Programmers should know how to analyze massive data

Source: Internet
Author: User

In this era of hot cloud computing, if you have not processed massive data, you will no longer be a qualified coder. Make up now ~

A while ago, I analyzed a Data Group of nearly 1 Tb (GZ file, compressed by 10% ). Because the first analysis of such huge data and no experience, it took a lot of time. Below are some of my experiences to facilitate the latter.

Download data

Q: How to automatically download multiple files?

This is my first problem. When the data volume is large, it is generally divided into many files for storage. Downloading files is troublesome.

A: Use the wget command. It takes some time to download and install windows. However, manual download saves a lot of time.

I provide two methods to download files,

A) use the recursive download option "-R" of wget ". The General Command is as follows:

Wget-r http: // <root directory of the downloaded data>/-O <download Record File Name>-NP

Because recursive download cannot control the progress, we recommend that you do not need to recursively download too many files.

B) use bat + wget to execute wget multiple times. The General Command is as follows:

Wget-r http: // <root directory branch of the downloaded data 1>/-O <download Record File Name>-NP

Wget-r http: // <root directory branch of the downloaded data 2>/-O <download Record File Name>-NP

Wget-r http: // <root directory branch of the downloaded data 3>/-O <download Record File Name>-NP

...... ......

Wget-r http: // <root directory branch of the downloaded data N>/-O <download Record File Name>-NP

BAT can reduce the impact of errors.

In addition, wget can use the-A option to specify the suffix of the object to be downloaded, and use the-P option to specify the path for storing the downloaded object. For more commands, see wget-H

Q: This speed... When can it be completed?

Network speed is always a bottleneck

A: If the download service is far away, you should consider proxy. The following is how wget sets Proxy:

Set http_proxy = http: // <Proxy Server>

Don't forget how many processes to open and try 20 more?

Open a file

Q: How to open a text file?

This is not a mental retardation. You can use NotePad to open a MB file.

A: LTF Viewer

Large Text File Viewer, opening speed will surprise you

Q: How to open a binary file?

A: Hex editor neo

You can select the hexadecimal mode as follows:

Right-click data zone => display as => hex | decimal | octal | binary | float | double

You can select the number of bytes to display in the following way:

Right-click data zone => group by => bytes | words | double | quad

Programming Language

When the data volume is large, you should be careful when selecting a language. Because different languages have different characteristics, You need to weigh the programming time and running time.

Model Test

At the beginning, a few small pieces of data are usually selected for testing to obtain the first analysis result. In this case, we certainly hope to implement programming quickly. Scripting is a good choice, such as Python.

Massive processing

It is not appropriate to use the script language to process all data during traversal. Because the running time of the script language is unacceptable. In addition, you can't control memory usage and file read/write operations. Unfortunately, few languages optimize your processing of massive files.

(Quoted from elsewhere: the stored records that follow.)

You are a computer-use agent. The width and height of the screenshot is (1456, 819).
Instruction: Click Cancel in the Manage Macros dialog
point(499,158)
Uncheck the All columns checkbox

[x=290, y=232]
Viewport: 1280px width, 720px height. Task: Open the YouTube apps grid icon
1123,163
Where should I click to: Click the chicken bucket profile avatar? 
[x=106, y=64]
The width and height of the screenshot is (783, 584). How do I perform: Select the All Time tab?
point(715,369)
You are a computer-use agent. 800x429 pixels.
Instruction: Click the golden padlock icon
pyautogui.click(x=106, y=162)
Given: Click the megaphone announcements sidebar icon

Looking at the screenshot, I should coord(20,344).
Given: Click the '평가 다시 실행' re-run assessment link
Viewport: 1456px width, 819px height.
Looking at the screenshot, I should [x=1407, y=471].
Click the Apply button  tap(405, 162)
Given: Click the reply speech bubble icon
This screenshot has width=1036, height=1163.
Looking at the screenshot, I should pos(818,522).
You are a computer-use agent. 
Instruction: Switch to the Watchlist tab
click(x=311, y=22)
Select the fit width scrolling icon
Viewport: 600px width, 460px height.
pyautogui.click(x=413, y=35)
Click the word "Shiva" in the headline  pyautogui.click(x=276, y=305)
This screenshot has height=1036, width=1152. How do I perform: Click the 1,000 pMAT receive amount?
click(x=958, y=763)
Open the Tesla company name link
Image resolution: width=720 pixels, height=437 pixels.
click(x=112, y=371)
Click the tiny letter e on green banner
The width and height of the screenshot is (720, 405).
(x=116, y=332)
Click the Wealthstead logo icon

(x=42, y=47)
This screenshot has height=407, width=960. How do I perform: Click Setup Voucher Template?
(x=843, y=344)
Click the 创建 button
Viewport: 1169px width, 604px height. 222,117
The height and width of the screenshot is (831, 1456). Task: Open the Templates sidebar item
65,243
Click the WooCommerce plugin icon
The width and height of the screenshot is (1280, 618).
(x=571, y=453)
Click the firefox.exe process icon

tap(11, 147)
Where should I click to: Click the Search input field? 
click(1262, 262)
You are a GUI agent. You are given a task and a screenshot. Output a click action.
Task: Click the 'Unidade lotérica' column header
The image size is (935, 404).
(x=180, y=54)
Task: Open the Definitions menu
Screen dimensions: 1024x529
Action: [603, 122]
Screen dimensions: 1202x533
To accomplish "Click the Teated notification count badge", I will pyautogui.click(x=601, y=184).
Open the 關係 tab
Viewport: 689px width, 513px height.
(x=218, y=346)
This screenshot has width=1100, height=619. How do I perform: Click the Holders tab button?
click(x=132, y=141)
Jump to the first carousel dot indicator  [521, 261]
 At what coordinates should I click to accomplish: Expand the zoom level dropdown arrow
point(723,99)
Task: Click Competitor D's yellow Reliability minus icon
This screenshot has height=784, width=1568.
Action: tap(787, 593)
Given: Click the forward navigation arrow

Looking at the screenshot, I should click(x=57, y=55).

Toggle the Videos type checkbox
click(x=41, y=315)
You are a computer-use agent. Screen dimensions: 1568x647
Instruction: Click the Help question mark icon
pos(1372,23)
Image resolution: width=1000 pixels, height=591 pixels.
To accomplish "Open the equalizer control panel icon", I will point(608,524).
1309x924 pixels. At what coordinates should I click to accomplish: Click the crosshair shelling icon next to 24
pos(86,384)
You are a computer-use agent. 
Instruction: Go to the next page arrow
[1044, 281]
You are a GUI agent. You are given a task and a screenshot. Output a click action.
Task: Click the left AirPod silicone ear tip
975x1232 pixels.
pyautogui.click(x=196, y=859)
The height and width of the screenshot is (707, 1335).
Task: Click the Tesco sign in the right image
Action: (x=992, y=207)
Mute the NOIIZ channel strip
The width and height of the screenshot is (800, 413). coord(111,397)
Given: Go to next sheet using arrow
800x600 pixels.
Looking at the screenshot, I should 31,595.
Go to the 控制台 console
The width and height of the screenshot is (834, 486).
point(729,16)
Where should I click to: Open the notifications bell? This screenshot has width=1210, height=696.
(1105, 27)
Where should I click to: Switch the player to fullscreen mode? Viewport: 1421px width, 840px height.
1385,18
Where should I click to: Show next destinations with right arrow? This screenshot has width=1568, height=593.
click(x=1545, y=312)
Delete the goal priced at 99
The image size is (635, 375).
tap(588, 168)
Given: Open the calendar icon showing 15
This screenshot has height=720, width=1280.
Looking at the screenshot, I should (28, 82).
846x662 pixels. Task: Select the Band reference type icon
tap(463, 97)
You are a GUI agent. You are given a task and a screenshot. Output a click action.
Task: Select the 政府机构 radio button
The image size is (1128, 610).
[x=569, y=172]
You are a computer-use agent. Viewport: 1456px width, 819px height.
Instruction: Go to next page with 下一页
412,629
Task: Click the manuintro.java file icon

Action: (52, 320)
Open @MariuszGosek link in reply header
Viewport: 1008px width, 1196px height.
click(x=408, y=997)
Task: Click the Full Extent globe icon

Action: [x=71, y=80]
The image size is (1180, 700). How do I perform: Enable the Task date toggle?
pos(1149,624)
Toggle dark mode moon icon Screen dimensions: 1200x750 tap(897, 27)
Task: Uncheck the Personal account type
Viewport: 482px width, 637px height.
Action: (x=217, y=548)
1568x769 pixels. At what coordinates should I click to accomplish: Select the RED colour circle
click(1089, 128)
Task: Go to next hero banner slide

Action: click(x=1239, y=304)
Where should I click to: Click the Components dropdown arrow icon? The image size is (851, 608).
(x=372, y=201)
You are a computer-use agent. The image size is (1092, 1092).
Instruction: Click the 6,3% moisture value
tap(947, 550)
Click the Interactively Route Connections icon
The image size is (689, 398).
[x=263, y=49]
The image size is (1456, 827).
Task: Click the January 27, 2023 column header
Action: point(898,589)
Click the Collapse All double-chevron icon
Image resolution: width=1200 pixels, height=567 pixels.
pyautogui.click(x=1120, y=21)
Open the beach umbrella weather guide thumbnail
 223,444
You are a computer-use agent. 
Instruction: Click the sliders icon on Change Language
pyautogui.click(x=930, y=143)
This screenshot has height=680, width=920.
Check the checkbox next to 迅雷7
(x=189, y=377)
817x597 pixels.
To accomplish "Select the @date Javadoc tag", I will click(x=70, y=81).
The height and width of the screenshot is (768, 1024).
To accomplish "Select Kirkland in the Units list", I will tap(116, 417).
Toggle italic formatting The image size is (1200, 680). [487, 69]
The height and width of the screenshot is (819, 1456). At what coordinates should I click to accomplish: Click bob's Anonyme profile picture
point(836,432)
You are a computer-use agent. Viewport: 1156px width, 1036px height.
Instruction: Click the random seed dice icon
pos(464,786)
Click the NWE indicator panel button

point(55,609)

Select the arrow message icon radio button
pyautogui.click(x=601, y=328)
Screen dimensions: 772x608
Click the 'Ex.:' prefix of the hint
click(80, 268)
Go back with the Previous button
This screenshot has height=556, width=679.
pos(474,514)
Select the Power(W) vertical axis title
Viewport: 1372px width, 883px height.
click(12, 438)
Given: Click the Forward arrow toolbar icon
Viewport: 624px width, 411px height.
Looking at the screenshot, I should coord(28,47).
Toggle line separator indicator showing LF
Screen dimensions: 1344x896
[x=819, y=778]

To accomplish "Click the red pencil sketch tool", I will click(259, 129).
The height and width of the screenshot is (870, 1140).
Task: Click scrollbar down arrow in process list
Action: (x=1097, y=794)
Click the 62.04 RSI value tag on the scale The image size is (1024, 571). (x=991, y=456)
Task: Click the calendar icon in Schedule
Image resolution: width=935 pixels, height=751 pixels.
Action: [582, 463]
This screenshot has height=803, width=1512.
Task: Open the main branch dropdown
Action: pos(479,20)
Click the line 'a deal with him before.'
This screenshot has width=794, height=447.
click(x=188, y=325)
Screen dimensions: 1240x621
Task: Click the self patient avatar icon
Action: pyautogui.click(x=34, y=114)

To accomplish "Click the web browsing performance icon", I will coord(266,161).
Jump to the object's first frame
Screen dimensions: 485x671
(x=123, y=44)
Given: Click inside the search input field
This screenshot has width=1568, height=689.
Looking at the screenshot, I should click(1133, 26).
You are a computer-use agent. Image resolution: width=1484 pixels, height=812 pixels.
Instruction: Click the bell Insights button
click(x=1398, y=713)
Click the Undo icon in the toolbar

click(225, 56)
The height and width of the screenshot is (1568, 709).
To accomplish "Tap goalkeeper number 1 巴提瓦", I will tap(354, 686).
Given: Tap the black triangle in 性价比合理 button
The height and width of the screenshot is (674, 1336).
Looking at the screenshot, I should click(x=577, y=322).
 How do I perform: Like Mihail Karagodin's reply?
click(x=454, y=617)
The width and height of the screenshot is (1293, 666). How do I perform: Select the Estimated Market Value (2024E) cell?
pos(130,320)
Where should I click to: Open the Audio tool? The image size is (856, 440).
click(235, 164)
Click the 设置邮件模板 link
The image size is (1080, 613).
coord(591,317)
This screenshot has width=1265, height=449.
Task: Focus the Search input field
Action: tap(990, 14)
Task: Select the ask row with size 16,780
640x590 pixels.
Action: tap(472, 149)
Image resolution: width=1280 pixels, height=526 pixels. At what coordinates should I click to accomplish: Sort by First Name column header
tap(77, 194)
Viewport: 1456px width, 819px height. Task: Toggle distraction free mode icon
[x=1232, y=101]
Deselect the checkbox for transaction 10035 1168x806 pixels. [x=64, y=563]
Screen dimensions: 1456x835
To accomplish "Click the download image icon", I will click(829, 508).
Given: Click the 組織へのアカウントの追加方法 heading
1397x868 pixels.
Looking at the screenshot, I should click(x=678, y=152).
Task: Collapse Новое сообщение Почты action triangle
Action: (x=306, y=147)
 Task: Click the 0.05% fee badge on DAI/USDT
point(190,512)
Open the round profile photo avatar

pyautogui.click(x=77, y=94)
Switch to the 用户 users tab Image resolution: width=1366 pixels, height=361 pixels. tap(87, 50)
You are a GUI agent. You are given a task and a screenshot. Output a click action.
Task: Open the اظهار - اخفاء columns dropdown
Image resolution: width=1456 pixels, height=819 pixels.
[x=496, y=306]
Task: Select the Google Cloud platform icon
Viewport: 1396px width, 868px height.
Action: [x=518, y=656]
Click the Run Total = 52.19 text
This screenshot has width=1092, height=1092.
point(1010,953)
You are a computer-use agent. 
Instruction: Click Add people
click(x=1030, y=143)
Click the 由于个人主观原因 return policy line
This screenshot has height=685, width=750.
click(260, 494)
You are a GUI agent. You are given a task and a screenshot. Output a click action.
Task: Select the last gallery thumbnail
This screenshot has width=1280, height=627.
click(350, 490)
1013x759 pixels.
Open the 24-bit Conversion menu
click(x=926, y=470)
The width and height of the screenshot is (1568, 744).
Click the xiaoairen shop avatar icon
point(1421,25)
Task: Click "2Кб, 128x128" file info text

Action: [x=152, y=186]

C/C ++ is the best choice.

Result Display

The long wait is over, and the result is coming soon. If you are still stuck with the long-waiting C/C ++, you will be frustrated sooner or later.

After trying a lot of methods, I came to the conclusion that we asked MATLAB to take over C/C ++. MATLAB can easily display a large amount of data. More importantly, Matlab supports reading binary files.

Filename = 'out. bin'; % binary file

FID = fopen (filename );

Data = fread (FID, itemsnumber, '* uint32 ');

Fclose (FID );

------------------------------

Link: http://publish.itpub.net/a2010/1203/1133/000001133931.shtml

 

 

 

 

Contact Us

The content source of this page is from Internet, which doesn't represent Alibaba Cloud's opinion; products and services mentioned on that page don't have any relationship with Alibaba Cloud. If the content of the page makes you feel confusing, please write us an email, we will handle the problem within 5 days after receiving your email.

If you find any instances of plagiarism from the community, please send an email to: info-contact@alibabacloud.com and provide relevant evidence. A staff member will contact you within 5 working days.

A Free Trial That Lets You Build Big!

Start building with 50+ products and up to 12 months usage for Elastic Compute Service

  • Sales Support

    1 on 1 presale consultation

  • After-Sales Support

    24/7 Technical Support 6 Free Tickets per Quarter Faster Response

  • Alibaba Cloud offers highly flexible support services tailored to meet your exact needs.